▸ Exercises to complete:
1) According to the review of Laurence Pike's album Prophecy, who created its cover art?
2) Continue the review of Laurence Pike's album Prophecy from its final sentence.

Switched On – Laurence Pike: Prophecy (The Leaf Label)

reviewed by Ben Hogwood

What’s the story?

Laurence Pike is on the crest of a creative wave. After an impressive output as drummer with PVT, he has joined forces with Luke Abbott and Jack Wyllie of Portico Quartet as Szun Waves, releasing their self-titled debut in 2016. Since then he has reeled off three albums as a solo artist, and Prophecy, his latest, shows his love for instinctive working continues.

The record is his response to the deepening global climate emergency but in particular hones in on the destructive wildfires wreaking havoc across Australia. The cover art, Goldens by Australian artist Gemma Smith, reflects his concerns in a striking image.

What’s the music like?

Instinctive. Pike works a very effective blend of pre-prepared material and improvisation, striking a balance between the two that feels just right.

He has close attention to detail with the brushstrokes of his percussive work matching up to broader musical sequences. Death Of Science bubbles with tension, creating quite a foreboding atmosphere. Ember is evocative, with a slightly distorted vocal and a distant but reassuring piano. The title track has a nice ambient backdrop while percussion clicks and whirs around.

New Normal is eerie both musically and in the fact its title was coined before the Covid pandemic, and it features clicks and brushes with a soft but insistent harpsichord motif.

▸ Dataset excerpts:
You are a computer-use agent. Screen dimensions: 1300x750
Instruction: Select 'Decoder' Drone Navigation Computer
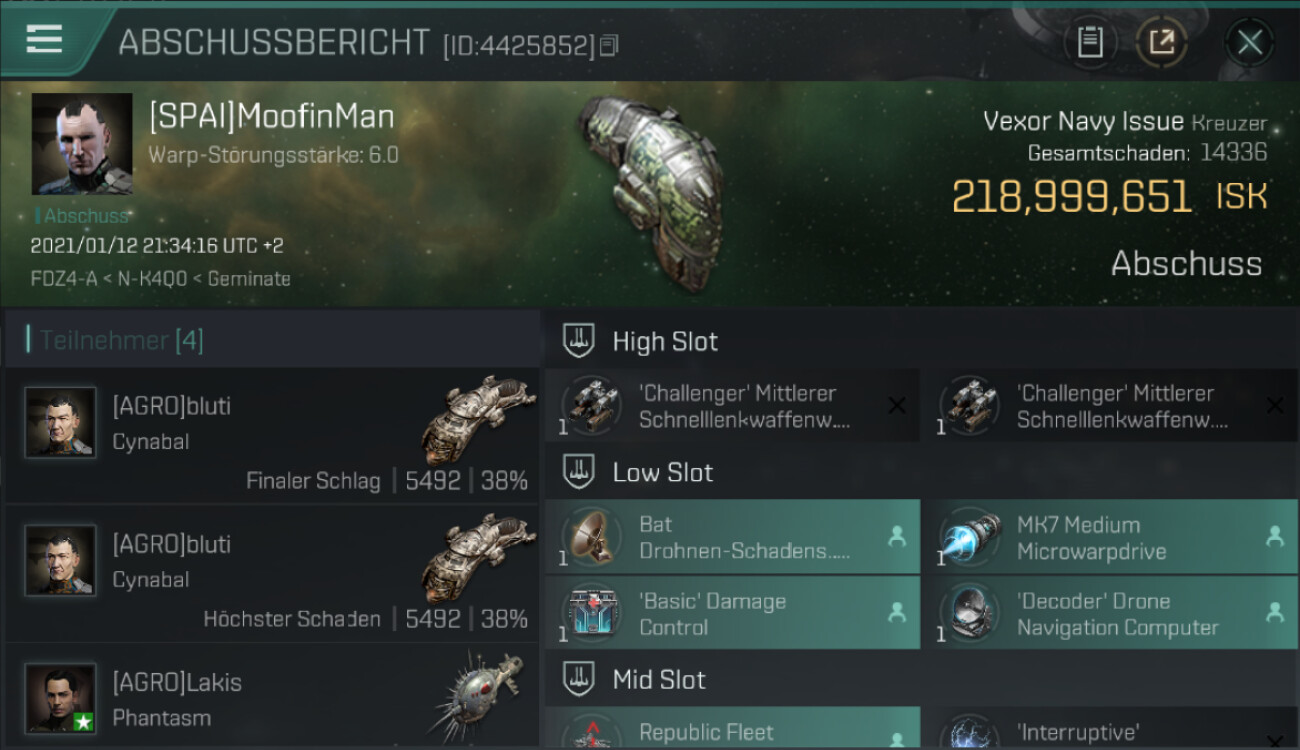point(1111,614)
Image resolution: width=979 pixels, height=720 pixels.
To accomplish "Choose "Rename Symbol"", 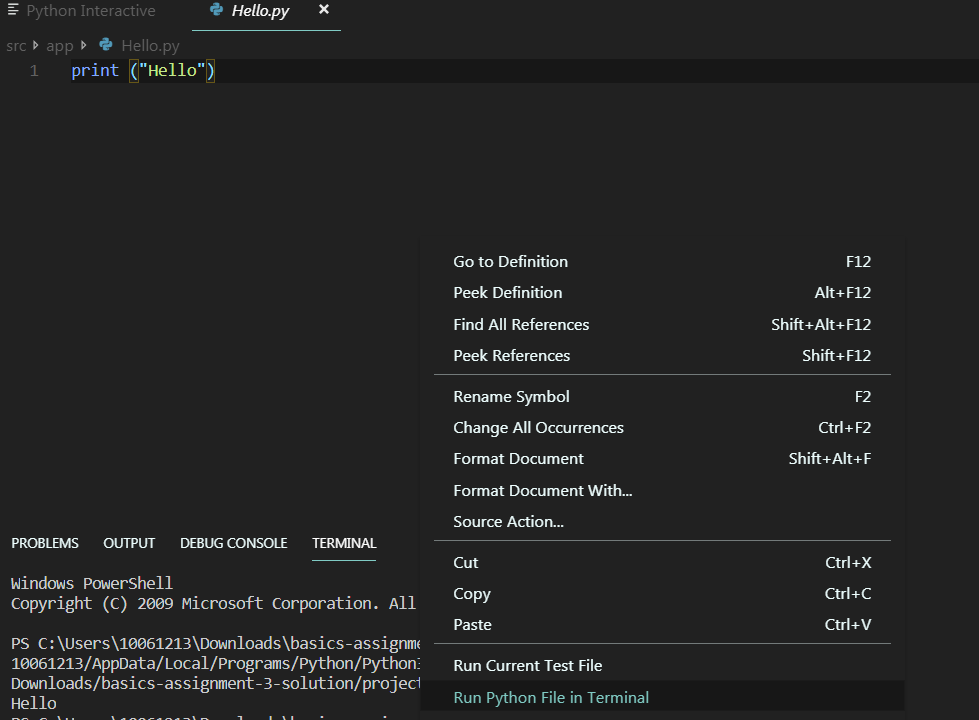I will point(511,396).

▸ Outputs by task:
1) The cover art, Goldens, is by Australian artist Gemma Smith.

2)
Nocturnal noises continue into Born Under Saturn but with a softly voiced backdrop, before the musical camera pans out further on Rapture, the higher pitches suggesting we have taken to the air.

Pike’s use of percussion is never less than interesting but frequently sets vivid nocturnal pictures. Arguably the best is saved for last, with Echoes Of Earth underpinned by a steady but very sonorous chime, creating a rather beautiful epilogue.

Does it all work?

Yes. Pike’s uses the army of percussion at his disposal with a painter’s touch, and his brush strokes are commendably subtle at times. The way he combines the percussion instruments with subtle melodic loops or atmospheres is very effective, and the album works well both on headphones and surround sound.

Is it recommended?

Very much so. Laurence Pike’s work goes from strength to strength, and this particular episode is both effective and deeply felt.